### WORK TO BE COMPLETED
In the records below, find the line containing "You are a GUI", then print it and every following line exactly, through the last, without pictures.

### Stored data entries
◇ ◇ ◇

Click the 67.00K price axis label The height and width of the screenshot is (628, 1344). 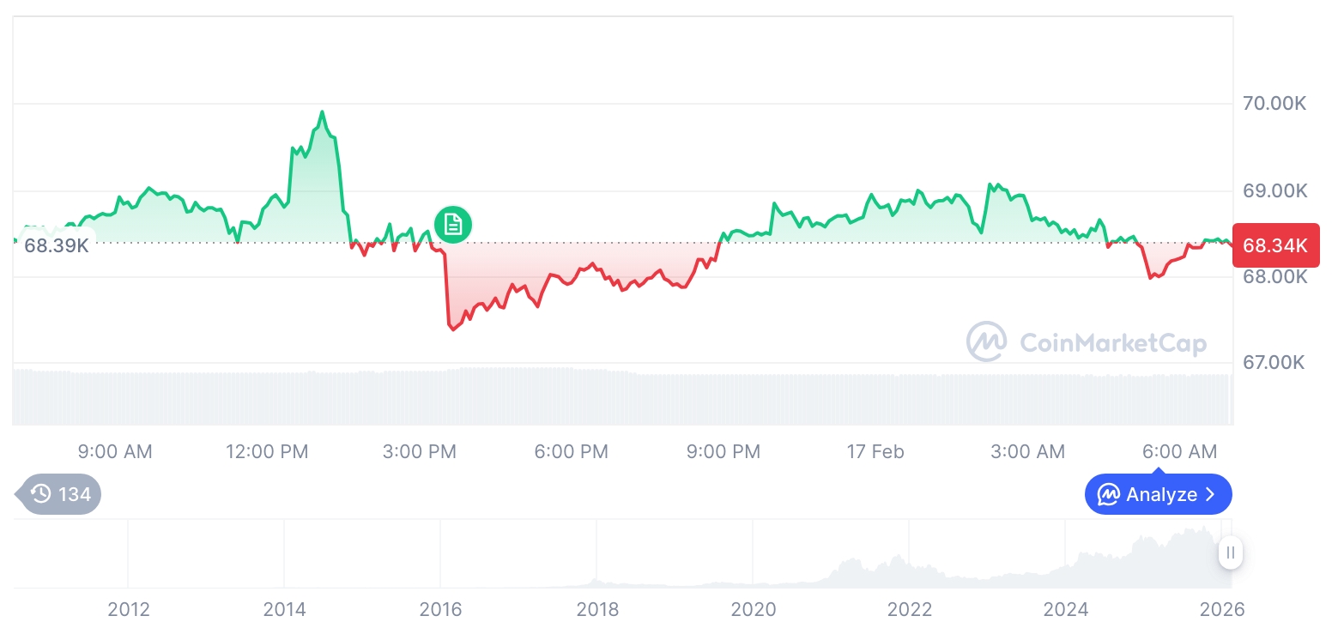(x=1274, y=363)
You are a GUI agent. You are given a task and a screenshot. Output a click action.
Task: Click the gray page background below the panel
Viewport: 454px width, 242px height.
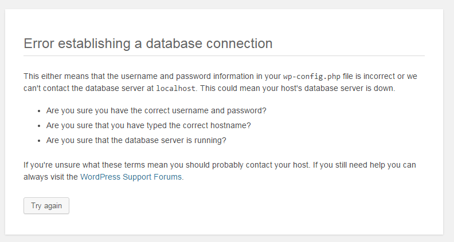(227, 239)
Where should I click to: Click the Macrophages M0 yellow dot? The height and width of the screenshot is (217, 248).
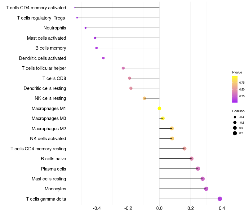coord(163,118)
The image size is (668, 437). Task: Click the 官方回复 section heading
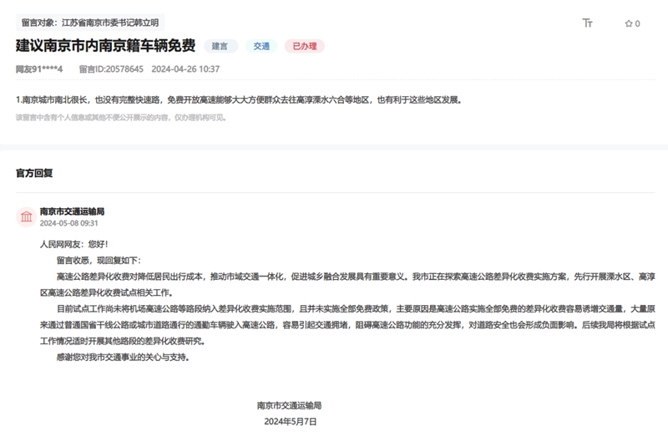(x=34, y=173)
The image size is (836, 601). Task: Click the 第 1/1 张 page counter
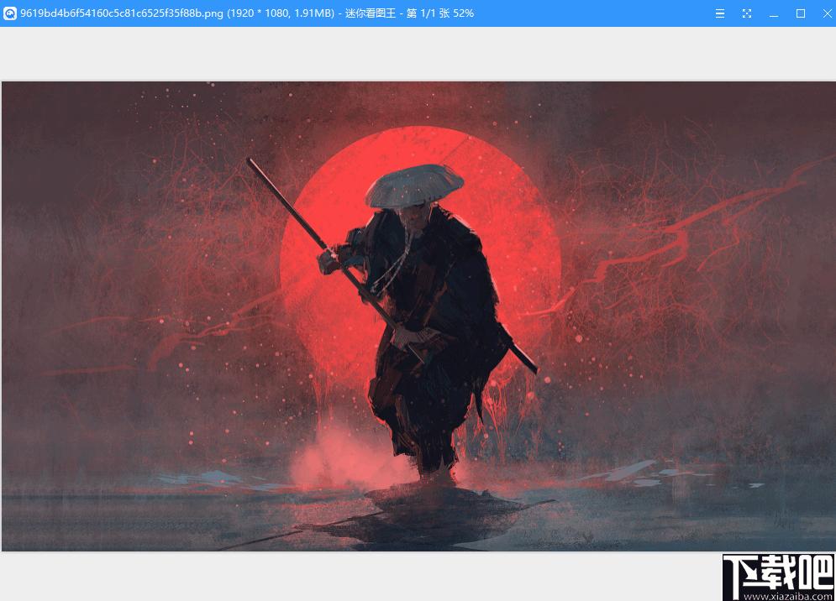[x=429, y=13]
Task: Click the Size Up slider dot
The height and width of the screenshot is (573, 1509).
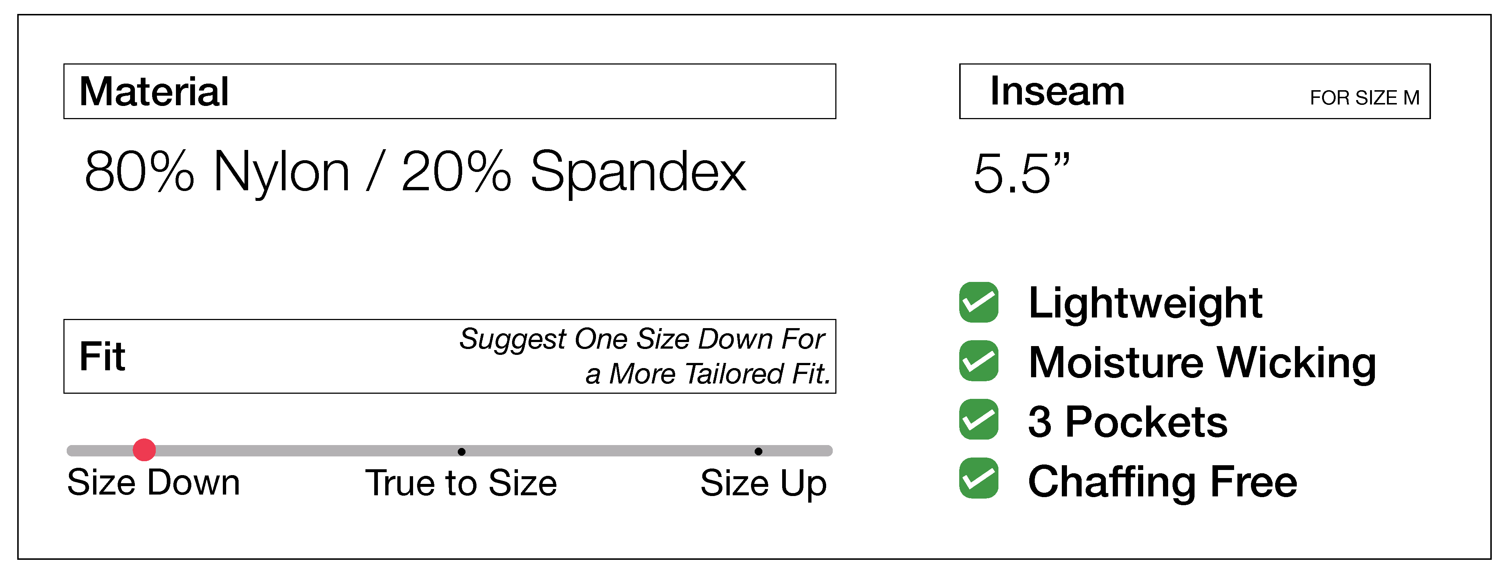Action: pos(758,451)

◇ ◇ ◇

### YOUR SOLUTION
You are a GUI agent. You are given a task and a screenshot. Output a click action.
Task: Click the gray page background below the panel
Viewport: 454px width, 242px height.
(227, 239)
Where should I click to: Click the Macrophages M0 yellow dot? The height and width of the screenshot is (217, 248).
coord(163,118)
The image size is (668, 437). Task: Click the 官方回复 section heading
(x=34, y=173)
The image size is (836, 601). Task: Click the 第 1/1 张 page counter
[x=429, y=13]
Task: Click the Size Up slider dot
The height and width of the screenshot is (573, 1509).
Action: pos(758,451)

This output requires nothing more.